== PASSAGE ==
□ □ □ □ □
Along these lines, some measures that could be implemented in the future were mentioned. For example: i) strengthening participation and cooperation among key actors under a multilevel management scheme and with a shared ethic that results in greater transparency and inter-institutional trust; ii) implementing in Nogales, Sonora, communication strategies that make indifferent and dissatisfied population groups aware of the functioning of the system, both in each city and transboundary, as well as the ecosystemic benefits it generates; iii) conduct technical and economic feasibility analyses of projects for the reuse of treated wastewater in both Mexico and the United States; and, iv) build the necessary infrastructure to treat a greater proportion, or even all, of the wastewater on the Mexican side and reuse it precisely in Nogales, Sonora.
□ □ □ □ □
== SHORT PROBLEM ==
In the passage on wastewater management, which two countries are named for feasibility analyses of projects that reuse treated wastewater? The lines after this passage come from a separate source.
□ □ □ □ □
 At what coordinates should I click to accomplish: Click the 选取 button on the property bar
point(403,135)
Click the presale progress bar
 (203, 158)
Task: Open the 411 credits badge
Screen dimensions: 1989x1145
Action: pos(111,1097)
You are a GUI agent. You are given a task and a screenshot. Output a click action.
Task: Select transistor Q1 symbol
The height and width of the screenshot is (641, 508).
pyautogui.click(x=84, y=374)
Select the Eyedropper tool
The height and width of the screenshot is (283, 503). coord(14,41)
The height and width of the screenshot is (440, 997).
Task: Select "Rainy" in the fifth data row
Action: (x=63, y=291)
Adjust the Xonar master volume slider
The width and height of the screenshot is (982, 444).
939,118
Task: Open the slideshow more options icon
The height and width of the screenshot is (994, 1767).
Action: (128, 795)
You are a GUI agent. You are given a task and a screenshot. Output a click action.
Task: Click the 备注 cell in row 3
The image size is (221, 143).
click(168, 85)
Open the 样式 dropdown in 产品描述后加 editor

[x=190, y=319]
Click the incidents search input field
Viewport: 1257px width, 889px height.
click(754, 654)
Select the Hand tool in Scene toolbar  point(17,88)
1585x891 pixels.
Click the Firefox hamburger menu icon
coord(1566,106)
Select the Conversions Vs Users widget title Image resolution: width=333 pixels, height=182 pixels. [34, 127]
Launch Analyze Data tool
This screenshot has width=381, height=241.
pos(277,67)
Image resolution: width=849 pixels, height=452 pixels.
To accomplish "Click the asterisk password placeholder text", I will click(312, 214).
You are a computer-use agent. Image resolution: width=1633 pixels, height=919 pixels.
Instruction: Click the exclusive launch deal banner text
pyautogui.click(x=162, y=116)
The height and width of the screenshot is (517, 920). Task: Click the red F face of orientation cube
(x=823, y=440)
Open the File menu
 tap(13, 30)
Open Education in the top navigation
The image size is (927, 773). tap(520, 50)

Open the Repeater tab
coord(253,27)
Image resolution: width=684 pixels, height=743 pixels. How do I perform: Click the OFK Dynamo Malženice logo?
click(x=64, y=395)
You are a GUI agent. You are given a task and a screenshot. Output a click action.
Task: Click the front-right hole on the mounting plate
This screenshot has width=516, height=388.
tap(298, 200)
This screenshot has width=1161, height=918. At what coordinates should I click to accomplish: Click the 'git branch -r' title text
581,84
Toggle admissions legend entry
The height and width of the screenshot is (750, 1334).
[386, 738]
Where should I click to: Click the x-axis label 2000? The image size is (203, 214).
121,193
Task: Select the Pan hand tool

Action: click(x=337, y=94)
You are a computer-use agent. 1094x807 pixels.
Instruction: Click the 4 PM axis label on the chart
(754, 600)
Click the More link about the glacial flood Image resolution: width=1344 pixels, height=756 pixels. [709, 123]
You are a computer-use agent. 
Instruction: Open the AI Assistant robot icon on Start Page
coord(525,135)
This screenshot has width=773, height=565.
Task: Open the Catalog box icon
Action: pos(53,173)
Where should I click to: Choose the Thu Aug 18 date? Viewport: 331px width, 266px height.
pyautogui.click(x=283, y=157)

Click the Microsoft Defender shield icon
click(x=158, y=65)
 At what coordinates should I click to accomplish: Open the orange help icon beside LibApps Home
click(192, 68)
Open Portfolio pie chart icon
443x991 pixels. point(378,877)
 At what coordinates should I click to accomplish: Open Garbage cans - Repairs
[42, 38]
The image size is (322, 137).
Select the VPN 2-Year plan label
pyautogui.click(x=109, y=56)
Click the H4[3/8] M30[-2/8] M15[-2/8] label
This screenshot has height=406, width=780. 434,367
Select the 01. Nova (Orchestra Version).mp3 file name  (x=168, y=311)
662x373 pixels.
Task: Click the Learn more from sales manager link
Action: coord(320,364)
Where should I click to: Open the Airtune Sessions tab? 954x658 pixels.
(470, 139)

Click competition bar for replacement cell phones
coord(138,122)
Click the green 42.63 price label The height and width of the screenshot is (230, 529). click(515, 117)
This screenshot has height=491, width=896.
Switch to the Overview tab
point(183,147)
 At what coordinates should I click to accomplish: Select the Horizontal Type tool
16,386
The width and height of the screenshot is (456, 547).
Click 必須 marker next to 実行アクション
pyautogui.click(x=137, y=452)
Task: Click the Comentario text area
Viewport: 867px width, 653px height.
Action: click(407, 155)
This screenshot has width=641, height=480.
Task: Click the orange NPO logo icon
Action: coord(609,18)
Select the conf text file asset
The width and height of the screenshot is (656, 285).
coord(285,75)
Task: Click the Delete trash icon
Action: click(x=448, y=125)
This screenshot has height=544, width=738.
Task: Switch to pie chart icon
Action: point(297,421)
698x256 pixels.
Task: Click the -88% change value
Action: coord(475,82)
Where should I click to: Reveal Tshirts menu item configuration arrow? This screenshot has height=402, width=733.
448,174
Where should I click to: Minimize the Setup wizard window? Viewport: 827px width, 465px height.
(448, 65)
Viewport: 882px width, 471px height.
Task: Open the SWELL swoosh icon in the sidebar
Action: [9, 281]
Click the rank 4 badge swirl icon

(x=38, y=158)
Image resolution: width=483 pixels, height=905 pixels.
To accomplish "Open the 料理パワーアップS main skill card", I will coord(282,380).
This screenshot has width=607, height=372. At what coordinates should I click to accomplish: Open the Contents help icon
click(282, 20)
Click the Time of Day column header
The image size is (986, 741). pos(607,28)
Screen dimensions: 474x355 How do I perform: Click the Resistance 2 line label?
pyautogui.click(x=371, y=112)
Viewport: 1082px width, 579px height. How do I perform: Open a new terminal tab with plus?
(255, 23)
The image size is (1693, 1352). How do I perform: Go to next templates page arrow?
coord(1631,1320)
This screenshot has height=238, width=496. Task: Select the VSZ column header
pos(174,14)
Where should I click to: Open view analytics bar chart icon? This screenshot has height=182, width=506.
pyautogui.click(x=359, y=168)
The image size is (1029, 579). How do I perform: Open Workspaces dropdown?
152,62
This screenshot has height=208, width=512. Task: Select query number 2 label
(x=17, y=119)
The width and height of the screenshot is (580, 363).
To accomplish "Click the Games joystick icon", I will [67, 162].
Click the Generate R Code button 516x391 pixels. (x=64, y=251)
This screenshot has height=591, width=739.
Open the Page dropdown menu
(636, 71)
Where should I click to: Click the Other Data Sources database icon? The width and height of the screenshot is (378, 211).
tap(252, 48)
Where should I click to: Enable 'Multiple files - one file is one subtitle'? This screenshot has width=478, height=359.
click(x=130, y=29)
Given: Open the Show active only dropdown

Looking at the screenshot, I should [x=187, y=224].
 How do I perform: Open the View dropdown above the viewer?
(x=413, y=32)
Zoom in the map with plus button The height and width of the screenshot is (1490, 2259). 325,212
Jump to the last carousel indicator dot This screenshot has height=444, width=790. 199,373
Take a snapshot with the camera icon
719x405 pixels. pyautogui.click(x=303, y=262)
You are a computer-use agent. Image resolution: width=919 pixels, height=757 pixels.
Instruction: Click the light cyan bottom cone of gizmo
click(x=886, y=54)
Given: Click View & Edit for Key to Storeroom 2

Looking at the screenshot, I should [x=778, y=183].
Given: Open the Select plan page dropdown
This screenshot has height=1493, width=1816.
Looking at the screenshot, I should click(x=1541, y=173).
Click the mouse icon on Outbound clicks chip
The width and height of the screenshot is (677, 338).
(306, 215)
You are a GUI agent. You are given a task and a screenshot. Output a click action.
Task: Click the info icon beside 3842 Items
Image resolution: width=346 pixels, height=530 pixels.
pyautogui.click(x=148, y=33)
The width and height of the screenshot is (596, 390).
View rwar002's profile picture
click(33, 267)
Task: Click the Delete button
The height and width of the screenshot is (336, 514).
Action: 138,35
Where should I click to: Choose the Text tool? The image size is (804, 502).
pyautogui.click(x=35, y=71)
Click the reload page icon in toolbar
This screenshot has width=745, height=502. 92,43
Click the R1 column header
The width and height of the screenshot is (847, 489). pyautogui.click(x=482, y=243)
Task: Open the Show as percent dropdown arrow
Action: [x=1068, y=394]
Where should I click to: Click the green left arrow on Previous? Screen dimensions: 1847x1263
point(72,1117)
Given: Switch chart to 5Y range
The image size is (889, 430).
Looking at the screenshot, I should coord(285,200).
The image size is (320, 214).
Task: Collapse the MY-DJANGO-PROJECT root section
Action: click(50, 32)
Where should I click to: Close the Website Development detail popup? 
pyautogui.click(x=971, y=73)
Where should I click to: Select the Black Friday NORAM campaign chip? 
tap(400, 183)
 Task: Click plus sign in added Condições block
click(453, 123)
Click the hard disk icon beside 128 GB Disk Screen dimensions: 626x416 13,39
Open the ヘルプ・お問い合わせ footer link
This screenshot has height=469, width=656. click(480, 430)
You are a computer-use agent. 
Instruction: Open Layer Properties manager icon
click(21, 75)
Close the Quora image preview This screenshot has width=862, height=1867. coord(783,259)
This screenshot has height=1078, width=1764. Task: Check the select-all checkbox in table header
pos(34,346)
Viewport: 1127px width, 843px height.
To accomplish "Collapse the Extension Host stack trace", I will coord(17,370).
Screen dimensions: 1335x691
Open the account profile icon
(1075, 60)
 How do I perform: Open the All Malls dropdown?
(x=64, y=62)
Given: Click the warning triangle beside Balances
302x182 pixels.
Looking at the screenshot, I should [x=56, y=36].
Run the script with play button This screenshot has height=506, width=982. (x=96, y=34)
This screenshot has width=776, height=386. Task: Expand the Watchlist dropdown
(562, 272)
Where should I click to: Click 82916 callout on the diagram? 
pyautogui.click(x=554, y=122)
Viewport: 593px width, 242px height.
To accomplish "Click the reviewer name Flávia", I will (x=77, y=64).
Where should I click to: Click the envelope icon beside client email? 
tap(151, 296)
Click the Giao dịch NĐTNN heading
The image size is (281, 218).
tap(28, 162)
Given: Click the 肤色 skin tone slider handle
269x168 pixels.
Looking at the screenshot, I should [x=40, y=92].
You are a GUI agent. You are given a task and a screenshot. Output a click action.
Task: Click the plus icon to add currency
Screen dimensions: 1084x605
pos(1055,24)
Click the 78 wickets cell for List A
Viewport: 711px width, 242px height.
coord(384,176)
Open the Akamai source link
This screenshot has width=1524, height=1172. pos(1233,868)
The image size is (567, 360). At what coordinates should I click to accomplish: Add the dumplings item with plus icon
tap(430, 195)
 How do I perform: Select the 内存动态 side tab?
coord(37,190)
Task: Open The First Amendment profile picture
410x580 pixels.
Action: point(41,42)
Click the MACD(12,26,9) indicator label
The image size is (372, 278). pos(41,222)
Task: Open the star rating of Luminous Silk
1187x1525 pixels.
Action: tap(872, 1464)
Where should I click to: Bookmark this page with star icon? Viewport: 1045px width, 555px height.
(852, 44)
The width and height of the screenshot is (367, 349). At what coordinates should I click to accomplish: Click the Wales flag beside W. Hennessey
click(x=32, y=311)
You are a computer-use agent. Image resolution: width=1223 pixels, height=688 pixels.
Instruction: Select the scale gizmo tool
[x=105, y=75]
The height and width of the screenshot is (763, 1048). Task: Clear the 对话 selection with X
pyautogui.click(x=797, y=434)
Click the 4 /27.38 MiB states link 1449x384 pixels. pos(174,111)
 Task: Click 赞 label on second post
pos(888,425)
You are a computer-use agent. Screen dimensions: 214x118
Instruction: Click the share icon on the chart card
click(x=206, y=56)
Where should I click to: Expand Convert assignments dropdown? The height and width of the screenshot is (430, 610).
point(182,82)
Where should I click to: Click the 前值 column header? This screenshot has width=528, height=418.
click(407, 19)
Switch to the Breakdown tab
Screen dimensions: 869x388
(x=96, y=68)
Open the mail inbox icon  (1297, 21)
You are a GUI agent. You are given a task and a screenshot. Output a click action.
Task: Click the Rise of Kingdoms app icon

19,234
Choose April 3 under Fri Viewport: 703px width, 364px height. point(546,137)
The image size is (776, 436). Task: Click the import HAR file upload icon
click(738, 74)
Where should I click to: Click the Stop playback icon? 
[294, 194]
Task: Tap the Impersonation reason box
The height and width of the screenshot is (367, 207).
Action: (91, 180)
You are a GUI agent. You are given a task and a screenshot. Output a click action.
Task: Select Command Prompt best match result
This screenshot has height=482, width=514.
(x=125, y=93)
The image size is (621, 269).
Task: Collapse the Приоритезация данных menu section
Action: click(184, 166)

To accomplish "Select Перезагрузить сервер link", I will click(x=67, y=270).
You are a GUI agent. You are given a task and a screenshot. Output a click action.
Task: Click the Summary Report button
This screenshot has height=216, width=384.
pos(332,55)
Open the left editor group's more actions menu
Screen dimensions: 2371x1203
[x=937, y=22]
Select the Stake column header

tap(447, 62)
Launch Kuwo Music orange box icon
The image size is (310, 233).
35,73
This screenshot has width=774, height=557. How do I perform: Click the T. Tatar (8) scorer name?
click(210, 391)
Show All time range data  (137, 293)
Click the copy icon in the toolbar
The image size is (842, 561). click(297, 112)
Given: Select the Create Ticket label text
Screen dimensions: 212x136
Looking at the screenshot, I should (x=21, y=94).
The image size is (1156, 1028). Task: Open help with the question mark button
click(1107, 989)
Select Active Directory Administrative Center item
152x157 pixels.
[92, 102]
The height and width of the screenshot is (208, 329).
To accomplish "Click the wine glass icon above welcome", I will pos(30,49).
□ □ □ □ □
== WORKED SOLUTION ==
Mexico and the United States.